Unpopular opinion, but my fave Van Halen song is “Little Guitars” from the original lineup’s fifth and poorest regarded album, 1982’s Diver Down. It is a perfect cut of bubbly party pop from America’s greatest hard-rock dance band, which sees Eddie van Halen switching effortlessly between a grab bag of rhythmic flavors.

https://youtu.be/VRIzPh3B92Q

After a flashy flamenco prelude, brother Alex van Halen leaps in with his signature stomping beat, setting the stage for Ed to start laying the guitar riffs down—from the swaggering, half-time intro groove to the bright, syncopated stabs that follow, into majestic, cinematic sweeps before finally launching into the staccato pulses that drive the track. More than just a jaw-dropping guitar virtuoso, Edward Lodewijk van Halen was an astonishing songwriter and canny composer, especially working in the often clunky hard rock milieu. A classically-trained pianist with a jazz clarinetist father, those non-rock roots surface as Eddie places so many lovely textures and moods into “Little Guitars” that when the song finally hits the spot a rippin’ solo would usually occupy, he smartly switches it up and opts to just lay back with some drifting atmospherics, spacing out for a bit before galloping back in to wrap the whole thing up.
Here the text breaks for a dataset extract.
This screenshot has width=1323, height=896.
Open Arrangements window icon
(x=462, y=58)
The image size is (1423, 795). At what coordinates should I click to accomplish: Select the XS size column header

By wedding this effervescent musical track to Diamond David Lee Roth’s sweetest-ever lyric (a hopeful love letter to an indifferent señorita), and splashing it with the gloss of Michael Anthony and Ed’s echoing and ahhing backing vocals, that unique sense of unbridled joy that permeates so many VH tunes finds full flower here — you can hear the boys’ shit-eating grins as they dance and strut their way through the bouncing ditty.

Edward’s use of a miniature Les Paul on the track adds to the bell-like shimmer of the song and inspires it’s title; but it also lends legitimacy to those of us with small hands who find themselves most comfortable on short scale, or even children’s, guitars. While hard rock frequently trades in over-sized expressions of alpha male aggression, Eddie showed you could be effortlessly cool with a smile on your face and a little guitar in your hands.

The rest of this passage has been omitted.